An Iconic Symbol of New York CityThe Flatiron Building, originally (and only officially) called the Fuller Building after a real estate company that owned it, is located at 175 Fifth Avenue in the borough of Manhattan, New York City. It was built in 1902 by Daniel H. Burnham, architect of the Chicago school.
First, A Little History
The original site had a building of a similar configuration, but the Fuller Building was on a completely different scale. Among the tenants on the site were the Erie Railroad offices (which had been there for decades), Wells Fargo, a dentist who used 'painless methods,' a chiropodist, a manicurist, and, behind it, a dealer in oriental rugs.
|A dramatic illustration of 23rd Street and Fifth Avenue, where the Flatiron Building would soon stand. From here you can see the taller Cumberland building which would be used for billboards.|
The top of the low-slung building there was prime advertising space, much like the north side of Times Square later would become.
The dates of early pictures taken of the Flatiron Building are sometimes hard to pin down.
|I like this shot because of the photographer shown in the lower right corner. The Heinz kept changing, too.|
However, the site, which had a low-slung professional building on the location, was cleared for construction around 1901. The building itself was completed in 1903.

---

**Task list**
1. According to the Flatiron Building text, what is the building's street address?
2. List every tenant that the Flatiron Building text names as occupying the original site.
3. Pick up the Flatiron Building text after its final sentence and carry it further.

**Entries**

---

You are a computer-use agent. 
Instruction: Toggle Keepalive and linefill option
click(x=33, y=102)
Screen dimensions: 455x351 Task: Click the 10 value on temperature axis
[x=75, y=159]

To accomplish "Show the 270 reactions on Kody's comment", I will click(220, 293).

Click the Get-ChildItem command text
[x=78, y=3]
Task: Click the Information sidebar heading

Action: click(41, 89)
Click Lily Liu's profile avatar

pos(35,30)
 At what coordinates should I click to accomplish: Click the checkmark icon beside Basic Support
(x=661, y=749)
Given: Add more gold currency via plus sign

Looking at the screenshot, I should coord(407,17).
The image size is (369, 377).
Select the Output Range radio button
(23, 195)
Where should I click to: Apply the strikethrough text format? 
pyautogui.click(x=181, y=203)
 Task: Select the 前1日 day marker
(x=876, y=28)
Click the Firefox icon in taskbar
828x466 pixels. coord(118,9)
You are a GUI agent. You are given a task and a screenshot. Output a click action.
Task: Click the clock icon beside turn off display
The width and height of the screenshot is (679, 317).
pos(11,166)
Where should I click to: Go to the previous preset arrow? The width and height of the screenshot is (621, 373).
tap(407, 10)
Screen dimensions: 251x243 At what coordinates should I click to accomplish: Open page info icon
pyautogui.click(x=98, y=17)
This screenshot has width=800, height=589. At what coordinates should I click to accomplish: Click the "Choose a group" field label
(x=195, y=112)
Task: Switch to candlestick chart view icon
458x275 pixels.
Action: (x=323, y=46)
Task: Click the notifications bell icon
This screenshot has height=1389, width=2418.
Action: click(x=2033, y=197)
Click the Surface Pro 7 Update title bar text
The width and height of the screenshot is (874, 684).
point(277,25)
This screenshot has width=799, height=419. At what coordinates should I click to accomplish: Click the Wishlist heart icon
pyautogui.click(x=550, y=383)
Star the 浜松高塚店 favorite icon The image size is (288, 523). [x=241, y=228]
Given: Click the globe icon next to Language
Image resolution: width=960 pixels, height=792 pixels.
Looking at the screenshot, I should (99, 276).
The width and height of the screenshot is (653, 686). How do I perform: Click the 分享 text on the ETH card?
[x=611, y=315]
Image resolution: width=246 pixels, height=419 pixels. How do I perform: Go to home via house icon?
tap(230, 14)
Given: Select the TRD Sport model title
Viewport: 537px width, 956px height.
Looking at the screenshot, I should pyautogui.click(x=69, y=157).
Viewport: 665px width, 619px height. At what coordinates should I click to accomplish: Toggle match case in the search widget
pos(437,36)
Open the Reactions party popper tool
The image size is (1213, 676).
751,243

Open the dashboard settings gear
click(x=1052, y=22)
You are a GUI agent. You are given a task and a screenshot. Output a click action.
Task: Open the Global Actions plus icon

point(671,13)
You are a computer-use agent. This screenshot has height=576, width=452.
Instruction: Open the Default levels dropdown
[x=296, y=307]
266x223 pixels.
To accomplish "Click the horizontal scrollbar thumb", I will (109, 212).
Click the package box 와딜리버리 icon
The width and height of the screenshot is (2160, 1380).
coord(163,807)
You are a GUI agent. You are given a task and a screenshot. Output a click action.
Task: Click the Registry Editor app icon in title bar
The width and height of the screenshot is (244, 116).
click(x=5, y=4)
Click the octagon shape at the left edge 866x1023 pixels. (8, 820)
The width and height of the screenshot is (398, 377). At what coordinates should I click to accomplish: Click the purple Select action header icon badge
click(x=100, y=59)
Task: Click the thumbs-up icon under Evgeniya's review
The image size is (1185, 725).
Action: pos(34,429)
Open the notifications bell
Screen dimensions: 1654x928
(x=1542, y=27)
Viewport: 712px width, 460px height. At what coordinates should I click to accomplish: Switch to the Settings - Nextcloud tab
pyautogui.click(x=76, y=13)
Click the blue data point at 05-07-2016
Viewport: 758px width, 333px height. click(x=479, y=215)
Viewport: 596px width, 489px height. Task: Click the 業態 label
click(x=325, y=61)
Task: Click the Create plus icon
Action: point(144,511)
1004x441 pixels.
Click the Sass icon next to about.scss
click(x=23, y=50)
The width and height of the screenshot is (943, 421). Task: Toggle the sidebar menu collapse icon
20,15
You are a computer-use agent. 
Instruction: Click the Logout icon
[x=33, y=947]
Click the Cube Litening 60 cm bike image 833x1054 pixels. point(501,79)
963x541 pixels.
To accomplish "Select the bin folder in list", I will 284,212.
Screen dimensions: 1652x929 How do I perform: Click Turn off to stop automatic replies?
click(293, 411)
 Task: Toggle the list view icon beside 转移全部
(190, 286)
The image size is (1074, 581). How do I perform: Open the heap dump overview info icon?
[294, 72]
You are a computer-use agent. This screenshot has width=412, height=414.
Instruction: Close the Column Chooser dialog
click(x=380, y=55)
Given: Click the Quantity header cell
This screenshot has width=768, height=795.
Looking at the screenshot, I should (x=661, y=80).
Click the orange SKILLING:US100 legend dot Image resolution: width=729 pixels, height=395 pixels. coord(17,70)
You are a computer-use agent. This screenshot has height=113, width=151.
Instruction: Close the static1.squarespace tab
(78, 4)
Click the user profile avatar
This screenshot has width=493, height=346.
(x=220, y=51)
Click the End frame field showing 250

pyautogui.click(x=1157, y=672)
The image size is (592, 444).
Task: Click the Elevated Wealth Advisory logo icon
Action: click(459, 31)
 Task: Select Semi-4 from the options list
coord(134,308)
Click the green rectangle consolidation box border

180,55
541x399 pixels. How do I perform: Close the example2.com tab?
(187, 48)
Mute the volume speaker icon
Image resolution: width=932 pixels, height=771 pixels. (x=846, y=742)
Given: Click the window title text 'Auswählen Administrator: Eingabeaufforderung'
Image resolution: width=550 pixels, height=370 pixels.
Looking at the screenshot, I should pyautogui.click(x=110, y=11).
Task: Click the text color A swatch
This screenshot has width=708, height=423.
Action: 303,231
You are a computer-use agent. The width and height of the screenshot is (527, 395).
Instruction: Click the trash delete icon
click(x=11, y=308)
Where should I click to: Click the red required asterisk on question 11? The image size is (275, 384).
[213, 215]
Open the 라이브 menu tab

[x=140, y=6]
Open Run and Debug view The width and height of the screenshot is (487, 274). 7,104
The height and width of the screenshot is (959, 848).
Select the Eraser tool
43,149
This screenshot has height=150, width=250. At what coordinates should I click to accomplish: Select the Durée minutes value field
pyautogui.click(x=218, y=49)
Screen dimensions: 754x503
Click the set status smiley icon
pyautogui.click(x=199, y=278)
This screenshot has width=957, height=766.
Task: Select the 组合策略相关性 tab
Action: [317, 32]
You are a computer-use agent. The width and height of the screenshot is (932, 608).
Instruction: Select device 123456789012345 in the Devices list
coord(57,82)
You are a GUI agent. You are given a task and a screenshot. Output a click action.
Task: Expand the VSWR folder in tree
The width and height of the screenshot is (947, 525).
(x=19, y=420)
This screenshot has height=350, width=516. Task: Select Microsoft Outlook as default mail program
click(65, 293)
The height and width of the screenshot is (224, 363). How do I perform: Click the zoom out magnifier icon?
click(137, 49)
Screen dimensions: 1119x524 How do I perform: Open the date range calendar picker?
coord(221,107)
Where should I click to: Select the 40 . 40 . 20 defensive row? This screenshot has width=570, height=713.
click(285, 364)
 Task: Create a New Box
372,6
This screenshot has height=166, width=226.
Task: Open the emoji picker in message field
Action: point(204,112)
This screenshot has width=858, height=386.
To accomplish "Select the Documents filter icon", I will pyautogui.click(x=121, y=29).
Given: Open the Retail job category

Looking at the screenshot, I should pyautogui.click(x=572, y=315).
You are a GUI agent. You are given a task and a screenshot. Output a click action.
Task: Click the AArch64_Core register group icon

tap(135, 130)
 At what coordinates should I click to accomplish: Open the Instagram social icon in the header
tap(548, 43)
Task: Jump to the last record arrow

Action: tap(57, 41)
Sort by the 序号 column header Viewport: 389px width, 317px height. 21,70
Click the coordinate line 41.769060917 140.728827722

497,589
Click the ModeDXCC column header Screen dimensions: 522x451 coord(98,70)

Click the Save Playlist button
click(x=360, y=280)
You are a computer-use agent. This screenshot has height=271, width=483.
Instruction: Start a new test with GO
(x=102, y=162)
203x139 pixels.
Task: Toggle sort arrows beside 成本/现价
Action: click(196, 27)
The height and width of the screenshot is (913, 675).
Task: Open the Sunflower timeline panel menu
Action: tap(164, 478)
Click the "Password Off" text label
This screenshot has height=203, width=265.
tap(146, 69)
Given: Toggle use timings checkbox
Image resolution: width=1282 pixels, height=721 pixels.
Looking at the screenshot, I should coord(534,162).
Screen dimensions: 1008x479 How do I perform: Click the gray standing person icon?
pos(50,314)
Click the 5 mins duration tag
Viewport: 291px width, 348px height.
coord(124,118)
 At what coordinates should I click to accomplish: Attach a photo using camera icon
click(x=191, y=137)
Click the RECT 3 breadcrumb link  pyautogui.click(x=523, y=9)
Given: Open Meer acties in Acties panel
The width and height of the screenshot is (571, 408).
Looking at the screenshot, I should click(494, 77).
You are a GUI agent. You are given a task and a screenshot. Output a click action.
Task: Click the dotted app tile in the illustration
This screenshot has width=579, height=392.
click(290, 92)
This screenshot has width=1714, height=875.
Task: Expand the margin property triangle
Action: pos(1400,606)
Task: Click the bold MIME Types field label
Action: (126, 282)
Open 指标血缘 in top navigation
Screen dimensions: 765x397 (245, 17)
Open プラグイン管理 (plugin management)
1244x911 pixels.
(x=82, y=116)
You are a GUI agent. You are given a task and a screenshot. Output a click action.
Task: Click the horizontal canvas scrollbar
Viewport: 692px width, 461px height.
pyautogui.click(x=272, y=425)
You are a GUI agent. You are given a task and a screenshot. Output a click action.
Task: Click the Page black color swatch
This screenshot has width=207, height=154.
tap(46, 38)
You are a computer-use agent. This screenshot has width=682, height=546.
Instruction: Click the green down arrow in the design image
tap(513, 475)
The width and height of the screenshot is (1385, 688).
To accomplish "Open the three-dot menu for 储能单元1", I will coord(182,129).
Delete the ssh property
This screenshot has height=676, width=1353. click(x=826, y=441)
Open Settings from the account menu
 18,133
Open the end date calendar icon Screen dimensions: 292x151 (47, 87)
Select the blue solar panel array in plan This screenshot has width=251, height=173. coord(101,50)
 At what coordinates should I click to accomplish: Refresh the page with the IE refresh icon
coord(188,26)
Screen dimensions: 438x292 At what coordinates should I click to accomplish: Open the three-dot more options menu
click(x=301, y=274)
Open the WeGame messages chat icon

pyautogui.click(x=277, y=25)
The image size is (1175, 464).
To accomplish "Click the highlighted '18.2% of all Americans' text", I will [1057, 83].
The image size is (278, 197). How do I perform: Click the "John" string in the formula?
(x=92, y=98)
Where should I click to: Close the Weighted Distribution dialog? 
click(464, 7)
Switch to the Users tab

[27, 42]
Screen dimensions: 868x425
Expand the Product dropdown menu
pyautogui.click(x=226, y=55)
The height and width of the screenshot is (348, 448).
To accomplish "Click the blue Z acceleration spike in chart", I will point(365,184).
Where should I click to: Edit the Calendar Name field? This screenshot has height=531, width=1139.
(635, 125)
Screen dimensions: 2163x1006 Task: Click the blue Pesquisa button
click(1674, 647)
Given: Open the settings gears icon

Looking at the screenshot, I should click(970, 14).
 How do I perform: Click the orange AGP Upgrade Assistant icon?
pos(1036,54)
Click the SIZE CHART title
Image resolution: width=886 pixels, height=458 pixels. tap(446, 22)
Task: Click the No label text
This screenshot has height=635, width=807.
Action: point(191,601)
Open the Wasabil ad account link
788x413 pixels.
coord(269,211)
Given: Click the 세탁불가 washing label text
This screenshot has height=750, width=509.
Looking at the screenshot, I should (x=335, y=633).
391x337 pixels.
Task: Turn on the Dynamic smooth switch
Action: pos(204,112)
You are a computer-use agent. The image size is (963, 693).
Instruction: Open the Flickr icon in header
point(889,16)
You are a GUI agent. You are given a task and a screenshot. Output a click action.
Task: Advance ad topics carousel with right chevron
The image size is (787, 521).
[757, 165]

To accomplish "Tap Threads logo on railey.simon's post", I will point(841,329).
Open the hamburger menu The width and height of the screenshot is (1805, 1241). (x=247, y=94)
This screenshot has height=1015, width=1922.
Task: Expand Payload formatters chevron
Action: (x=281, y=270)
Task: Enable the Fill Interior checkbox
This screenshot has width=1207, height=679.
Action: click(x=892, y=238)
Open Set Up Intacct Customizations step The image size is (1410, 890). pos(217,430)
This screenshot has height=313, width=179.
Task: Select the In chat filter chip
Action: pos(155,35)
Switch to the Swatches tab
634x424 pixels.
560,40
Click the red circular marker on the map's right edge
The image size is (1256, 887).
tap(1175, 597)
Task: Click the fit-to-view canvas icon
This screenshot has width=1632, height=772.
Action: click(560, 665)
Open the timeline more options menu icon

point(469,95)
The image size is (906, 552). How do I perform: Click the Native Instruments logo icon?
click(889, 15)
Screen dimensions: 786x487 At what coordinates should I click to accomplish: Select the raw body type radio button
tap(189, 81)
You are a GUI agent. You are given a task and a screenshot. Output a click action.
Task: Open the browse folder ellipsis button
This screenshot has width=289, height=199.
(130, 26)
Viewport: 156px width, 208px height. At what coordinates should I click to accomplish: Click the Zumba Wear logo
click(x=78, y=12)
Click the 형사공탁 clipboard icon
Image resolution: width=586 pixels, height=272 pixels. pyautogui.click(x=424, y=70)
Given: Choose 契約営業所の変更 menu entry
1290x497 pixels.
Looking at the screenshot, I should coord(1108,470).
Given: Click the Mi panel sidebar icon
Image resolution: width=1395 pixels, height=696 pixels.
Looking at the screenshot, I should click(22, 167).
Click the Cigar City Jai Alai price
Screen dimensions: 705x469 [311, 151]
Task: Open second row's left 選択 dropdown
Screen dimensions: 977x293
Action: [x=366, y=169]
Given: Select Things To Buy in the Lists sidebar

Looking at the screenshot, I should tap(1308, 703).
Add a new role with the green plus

---

**Responses**
1. 175 Fifth Avenue, in the borough of Manhattan, New York City.

2.
- The Erie Railroad offices
- Wells Fargo
- A dentist who used "painless methods"
- A chiropodist
- A manicurist
- A dealer in oriental rugs

3.
The Flatiron was the subject of a lot of classic shots shortly while it was being built. You always had the standard distant, tree-lined shot with the hansom cabs, the ladies walking by, and a peekabo shot of the Flatiron itself in the distance.
The 23rd Street area was the center of city life at the turn of the century. It was like 42nd Street is now. It was an area for women to promenade and men to offer them a ride.
There was a gentility that was enhanced by the elaborate fashions of the day.
The Great Building Arrives
Under construction 1901|
Many professional photographers were located nearby (note, for instance, the signs in some of the shots).
|1902. The horse still rules the road.|
This was unusual because there weren't that many photographers at all in those days. Remember, though, that "Hollywood" was just a few blocks down on 14th Street then and would be until 1911.
|Flatiron 1902, just completed.|
The technology was still fairly new, and the new building was a perfect showcase for their abilities.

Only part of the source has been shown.